The new firm, EverMay Consulting Group, is named after his two daughters, both May babies.

Since leaving DHS 18 months ago, Rothwell has been with Booz Allen Hamilton Inc.

Clock ticks slower on Real ID compliance

States will have four more months to request more time to implement the Real ID Act national identity management program, Homeland Security Secretary Michael Chertoff recently told a Senate committee.

DHS extended the original Oct. 1, 2007, deadline to February 2008, Chertoff told the Senate Committee on Homeland Security and Governmental Affairs.

Feds unveil emergency response framework

Federal government response to a major cyberattack or outage could be split in two, depending on whether the incident affects primarily physical or virtual assets, said the recently released draft of the Homeland Security Department's National Response Framework.
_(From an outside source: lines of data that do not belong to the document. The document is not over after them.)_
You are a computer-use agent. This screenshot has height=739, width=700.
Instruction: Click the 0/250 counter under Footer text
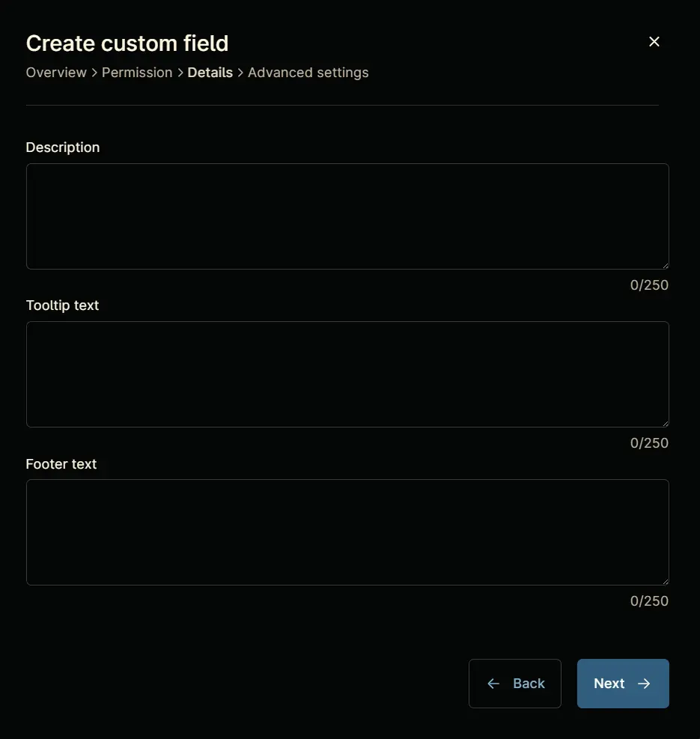coord(649,601)
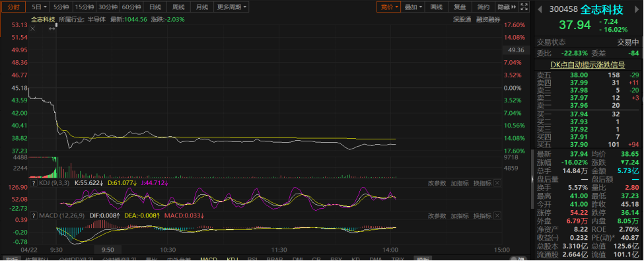Image resolution: width=644 pixels, height=261 pixels.
Task: Close the MACD indicator panel
Action: click(x=497, y=216)
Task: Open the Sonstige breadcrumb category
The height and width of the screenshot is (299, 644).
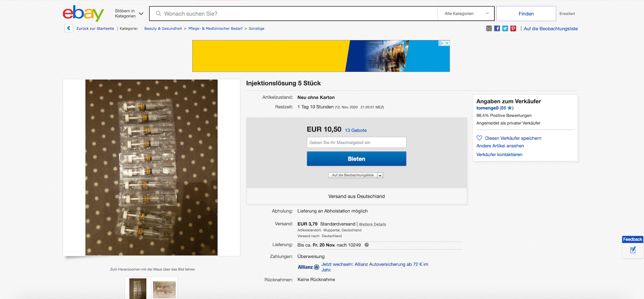Action: [256, 29]
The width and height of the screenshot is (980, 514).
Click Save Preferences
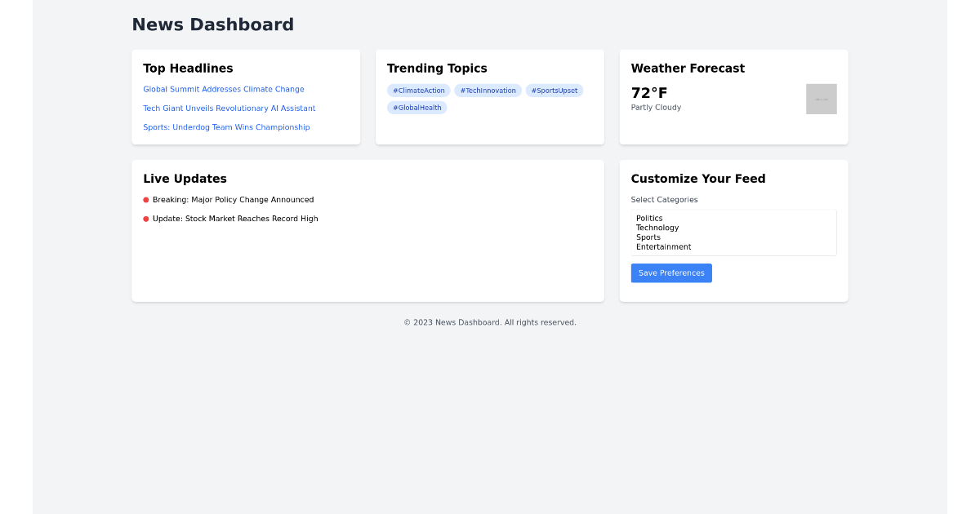click(x=671, y=273)
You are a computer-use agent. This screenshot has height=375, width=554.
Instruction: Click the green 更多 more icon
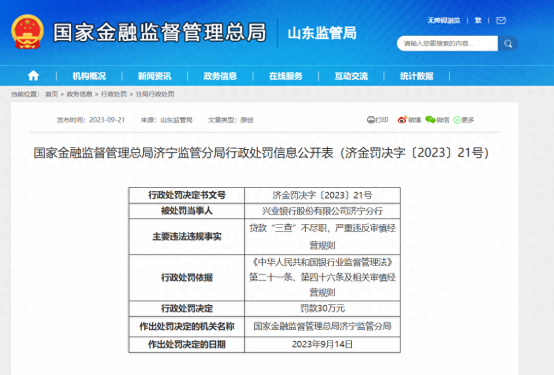tap(456, 120)
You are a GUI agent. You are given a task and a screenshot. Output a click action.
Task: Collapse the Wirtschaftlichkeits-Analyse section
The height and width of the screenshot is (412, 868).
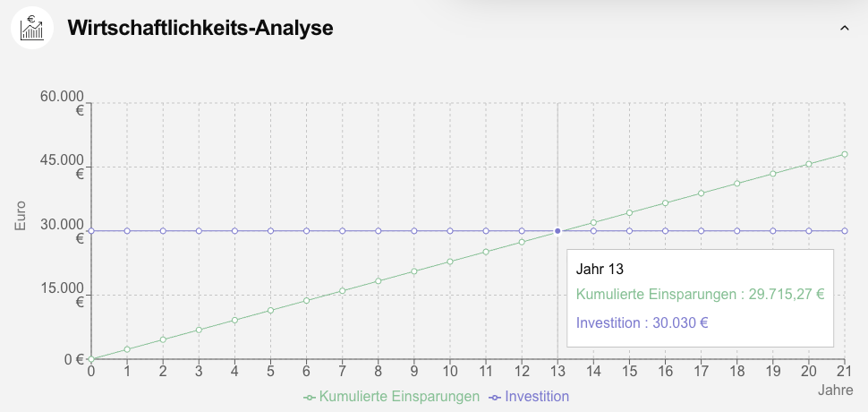pyautogui.click(x=844, y=29)
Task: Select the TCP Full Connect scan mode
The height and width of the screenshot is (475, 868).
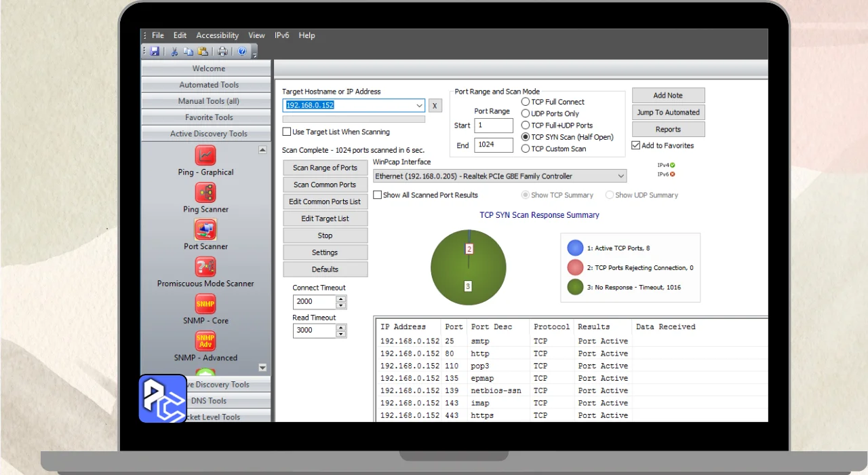Action: pyautogui.click(x=526, y=102)
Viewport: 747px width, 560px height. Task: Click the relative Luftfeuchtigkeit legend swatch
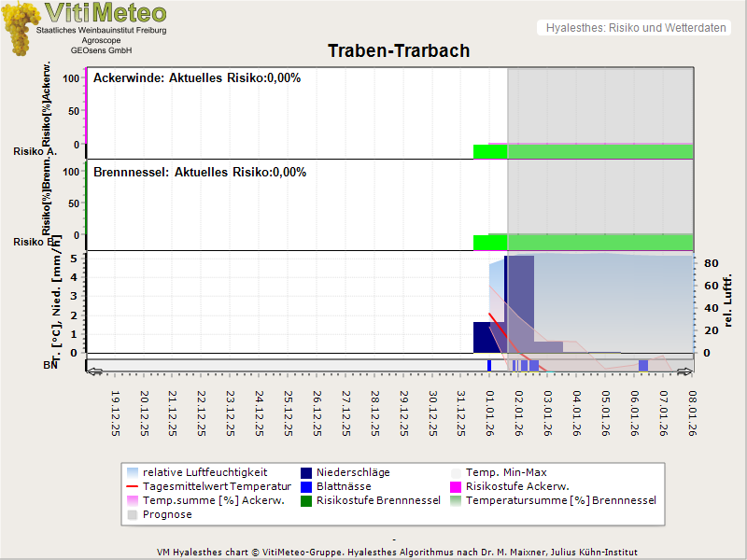pos(134,472)
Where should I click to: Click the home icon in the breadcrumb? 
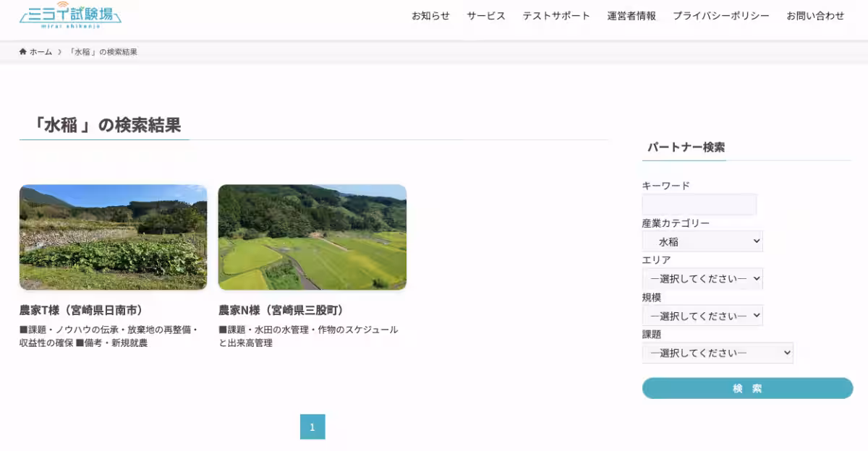click(x=22, y=51)
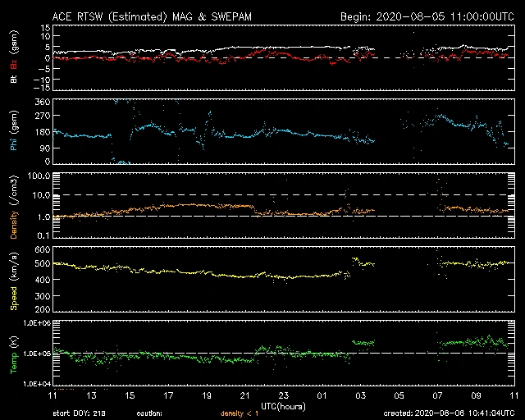Click the orange Density (/cm3) axis label
The width and height of the screenshot is (525, 420).
[x=13, y=205]
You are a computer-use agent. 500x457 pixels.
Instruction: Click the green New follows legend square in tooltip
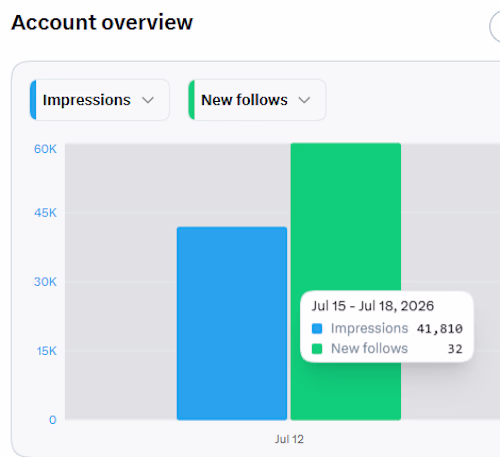click(317, 349)
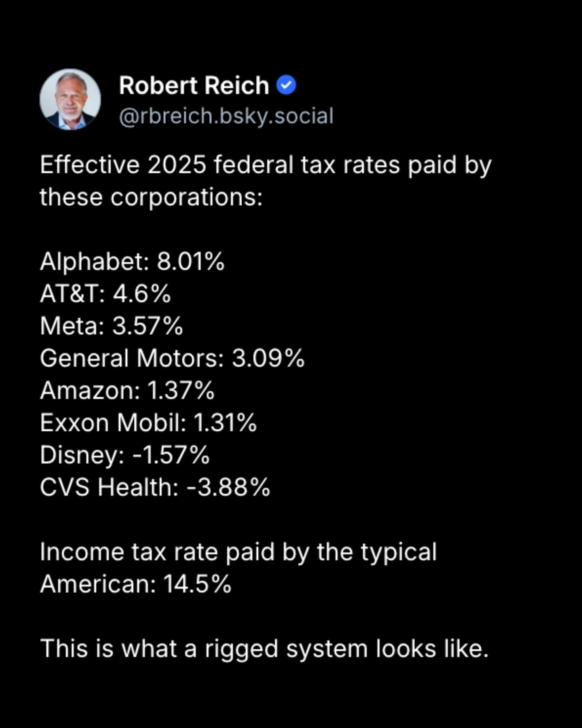Select the AT&T: 4.6% line
The width and height of the screenshot is (582, 728).
pyautogui.click(x=105, y=294)
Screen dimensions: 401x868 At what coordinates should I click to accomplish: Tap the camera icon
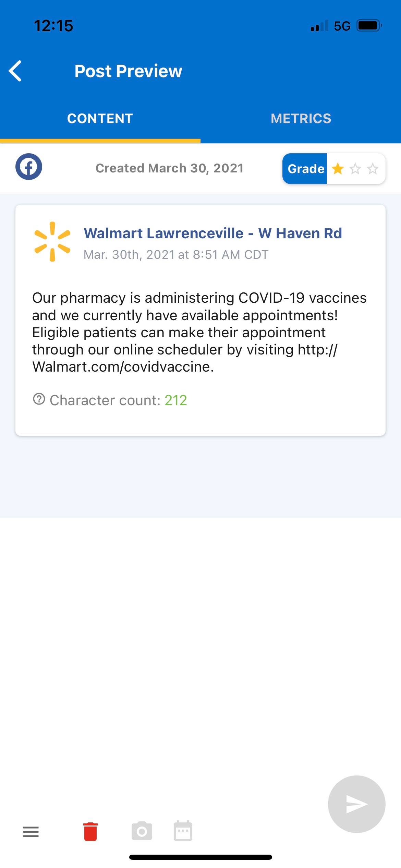(142, 831)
The document outlines federal, state and local roles in emergency response, as well as more than 20 annexes covering such topics as firefighting, search and rescue, public works, public health, logistical systems and cyber incidents.

Governors campaign for Real ID funds

Delaware Gov. Ruth Ann Minner and Nevada Gov. Jim Gibbons want the federal government to issue the long-awaited regulations for the Real ID Act of 2005 and to pump more money into the program.

Writing last month to the Office of Management and Budget, the two governors asked federal officials to "provide the significant investment necessary to meet the requirements of the federal mandate."

Federal law requires state governments to issue standardized driver's licenses and identification cards.

GAO calls DHS tech workforce plan deficient

The Homeland Security Department is making limited progress in hiring key IT staff, which is hurting the agency's ability to manage major programs, said a new Government Accountability Office report.

Lack of sufficient numbers of DHS IT employees adversely affects the department's ability to monitor IT contractor activity, GAO said. Instead, the agency said, significant portions of major IT programs, including the Secure Border Initiative Network and U.S. Visitor and Immigrant Status Indicator Technology, are outsourced to federal contractors.